You don't change [itex]c_0[/itex] into [itex]\frac{1}{x_0}+\beta[/itex] because it is a constant. Just write

[tex]\frac{ \alpha ^{-n-1} }{x_{n+1} }+ \beta =c_0 \frac{3\left( \frac{ \alpha ^{-n} }{x_{n} }+ \beta \right)+c_0}{2\left( \frac{ \alpha ^{-n} }{x_{n} }+ \beta \right)+c_0}[/tex]

and calculate [itex]\alpha,\beta[/itex]. No term [itex]x_n\,x_{n+1}[/itex] must survive.
 
Here's what I have so far:

After making the substitution you suggested, I solved for [tex]\beta[/tex] by noticing that in order for the [tex]x_n x_{n+1}[/tex] term to disappear, either [tex]\alpha=0[/tex] or [tex]c_0^2 + 2c_0\beta -2\beta^2 = 0[/tex]. Solving, I got [tex]\beta=\pm \frac{c_0}{2} (1+\sqrt{3}).[/tex] For convenience, I only used [tex]\beta = \frac{c_0}{2} (1+\sqrt{3}).[/tex] Am I allowed to do that?

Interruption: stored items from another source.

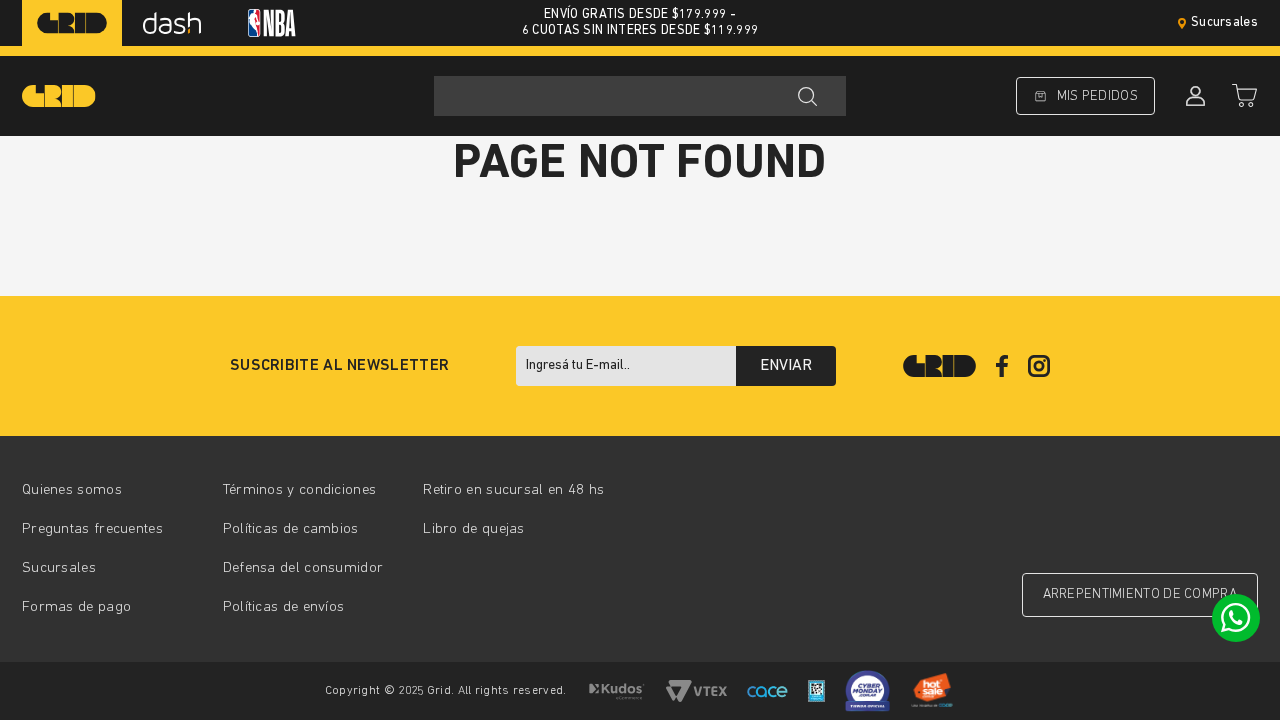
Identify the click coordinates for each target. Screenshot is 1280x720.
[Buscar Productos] (807, 96)
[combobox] (640, 96)
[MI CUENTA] (1193, 96)
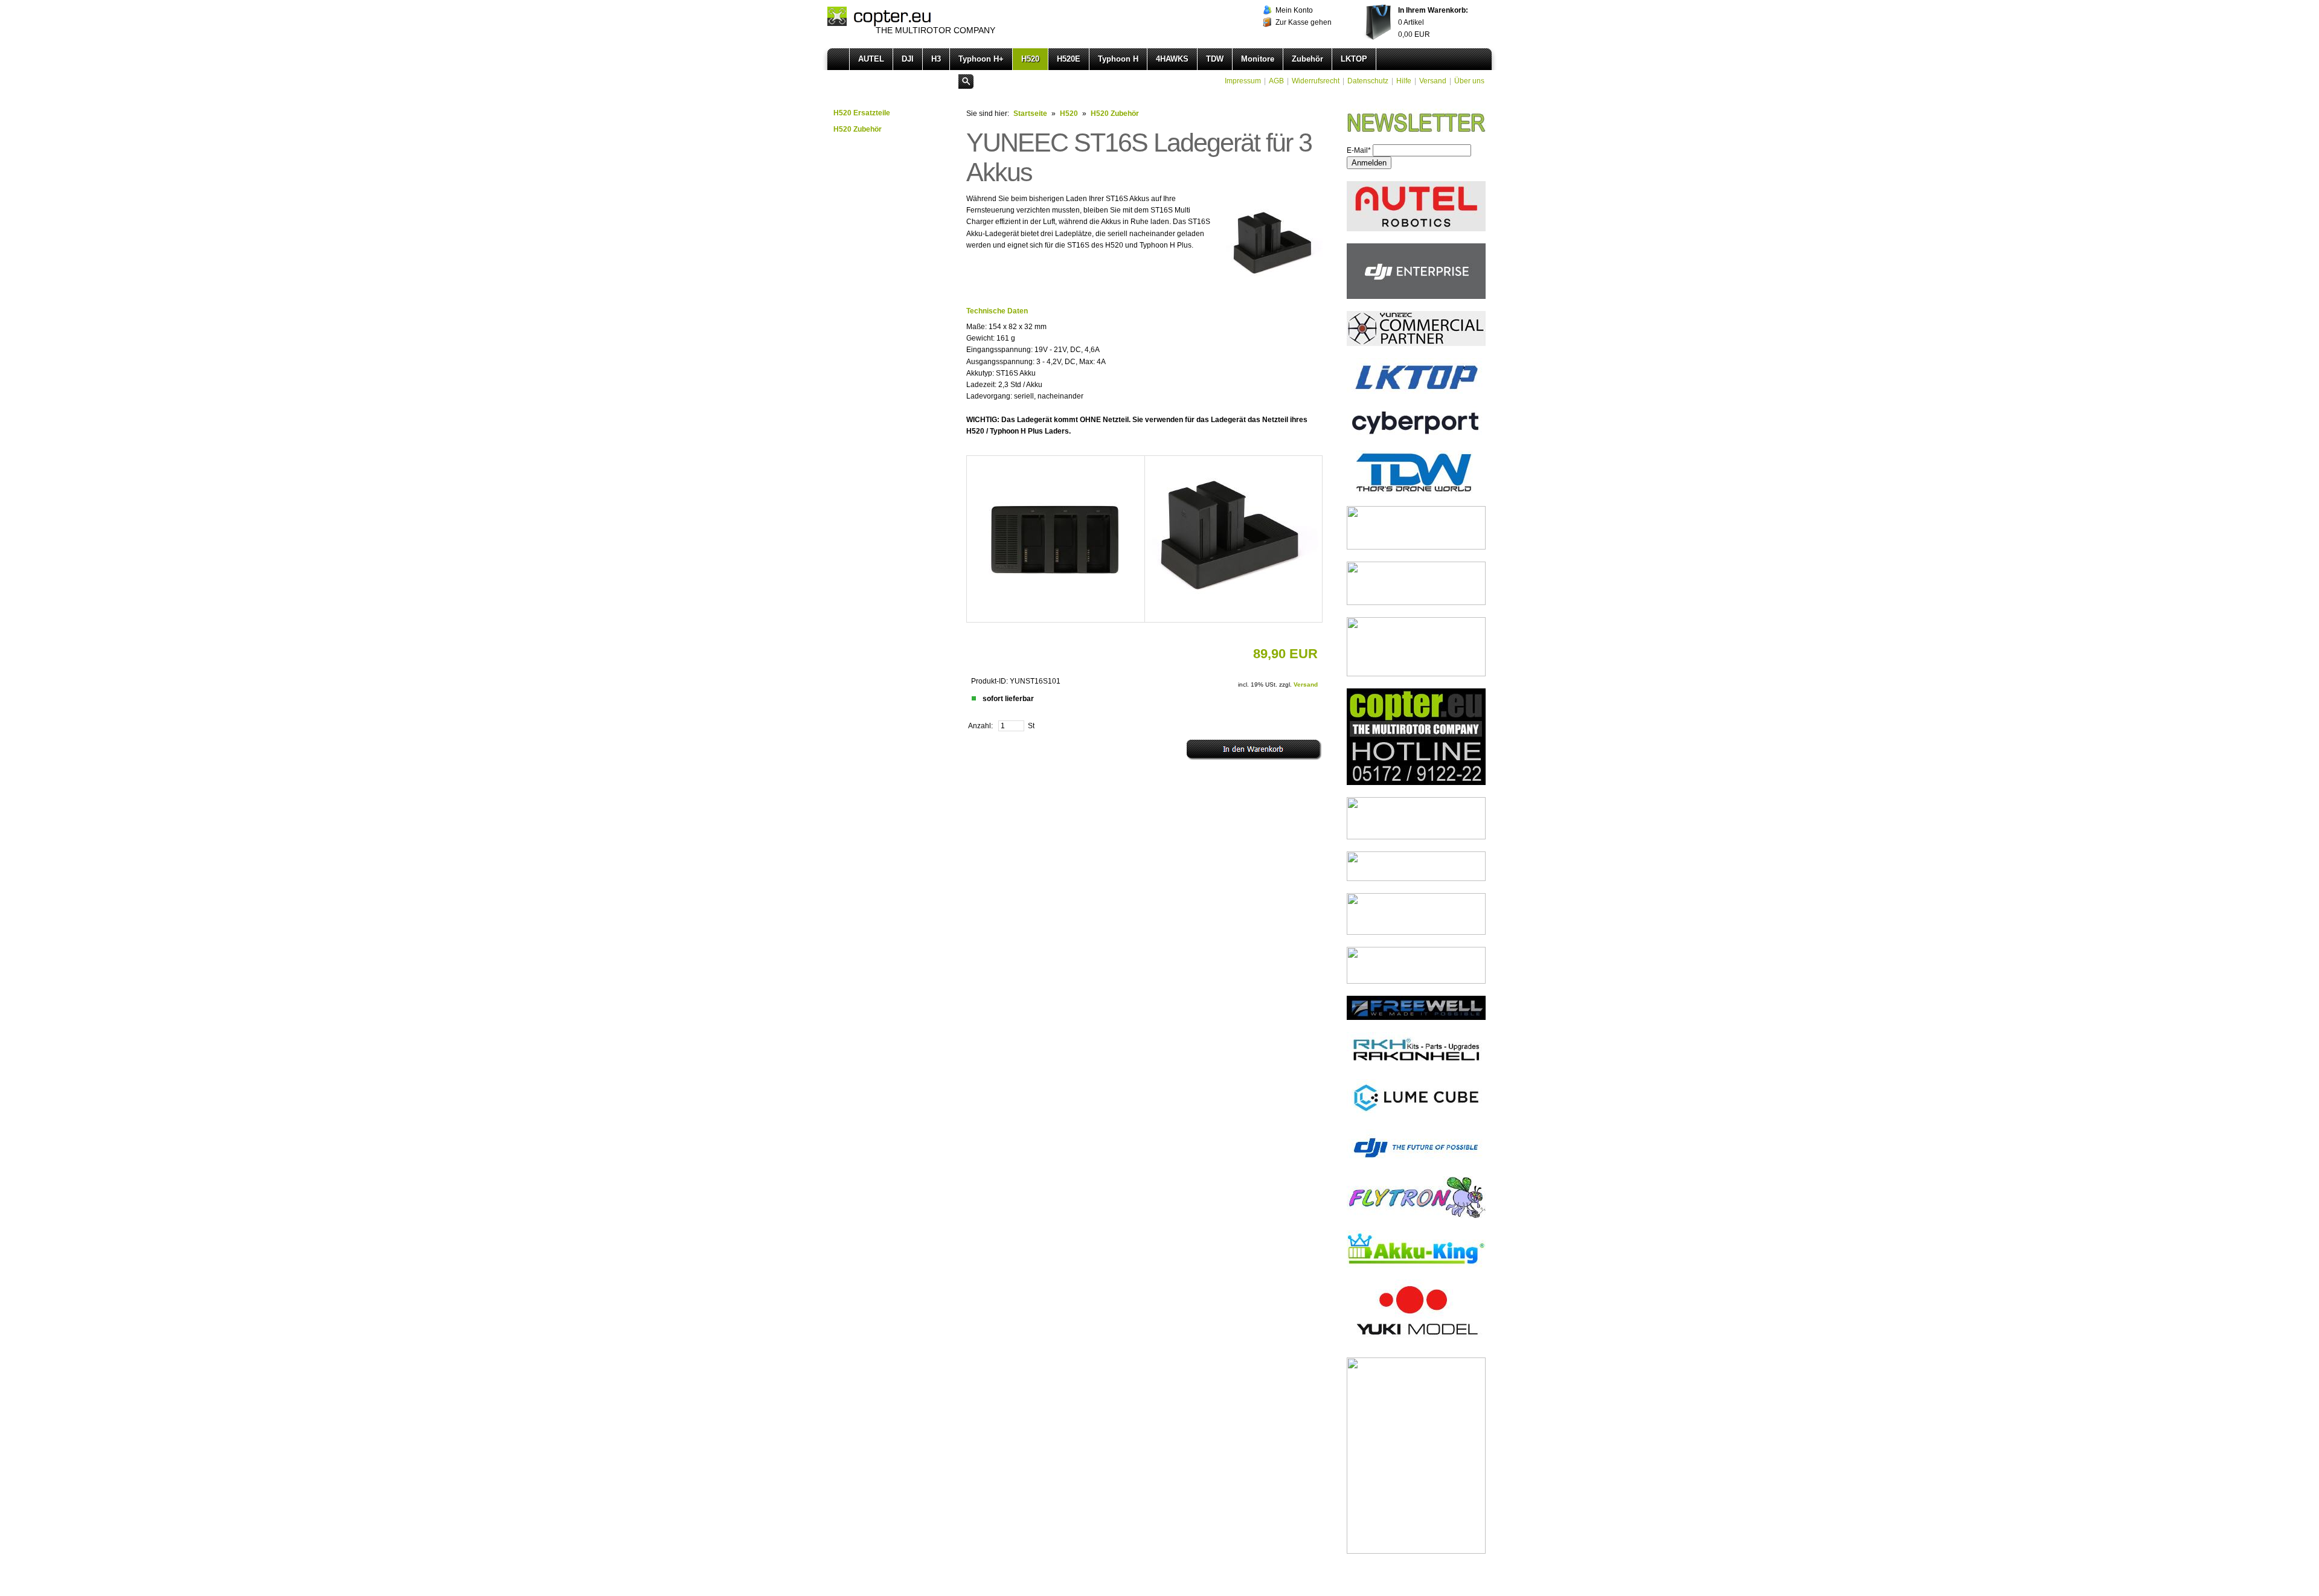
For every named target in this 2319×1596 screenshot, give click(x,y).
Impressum (1243, 81)
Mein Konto (1294, 10)
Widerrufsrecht (1315, 81)
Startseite (1030, 113)
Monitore (1257, 58)
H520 (1030, 58)
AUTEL (871, 58)
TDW (1215, 58)
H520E (1068, 58)
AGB (1276, 81)
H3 (936, 58)
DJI (908, 58)
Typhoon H (1118, 58)
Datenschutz (1367, 81)
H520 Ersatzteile (861, 113)
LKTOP (1354, 58)
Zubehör (1307, 58)
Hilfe (1403, 81)
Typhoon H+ (981, 58)
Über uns (1469, 81)
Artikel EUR (1433, 22)
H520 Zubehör (857, 129)
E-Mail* (1359, 150)
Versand (1432, 81)
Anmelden (1369, 162)
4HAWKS (1172, 58)
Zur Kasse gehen (1303, 22)
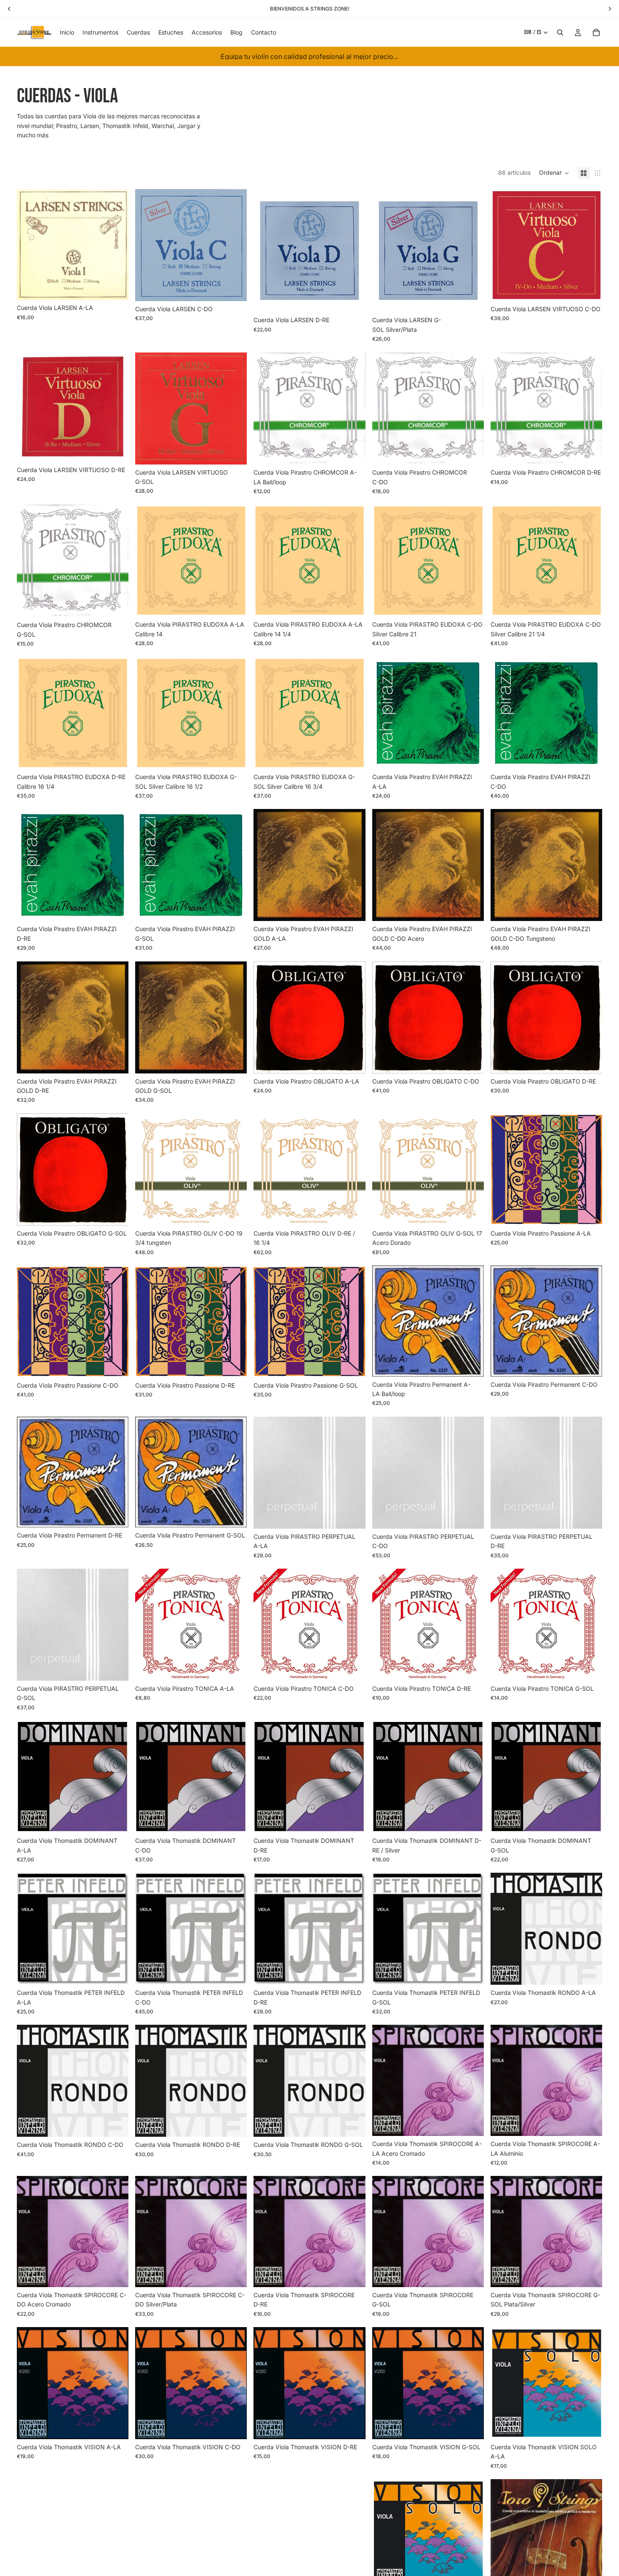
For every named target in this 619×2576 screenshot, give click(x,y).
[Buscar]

So, substituting in, I got
[tex]x_{n+1} = \left ( \frac{2+\sqrt{3}}{2-\sqrt{3}} \right ) \frac{x_n}{\alpha} + \frac{2}{c_0\alpha^{n+1} (2-\sqrt{3})}.[/tex]​

This is where I get "stuck". I figured out a way to solve for [tex]x_n[/tex] that's analagous to finding an integrating factor for a linear ODE, but it involves really nasty algebra. Is there a better way?
 
Last edited:
You are almost there! :smile:
Choose for
[tex]\alpha=\frac{2+\sqrt{3}}{2-\sqrt{3}}[/tex]
in order to eliminate the coefficient of [itex]x_n[/itex]. Can you solve the resulting equation?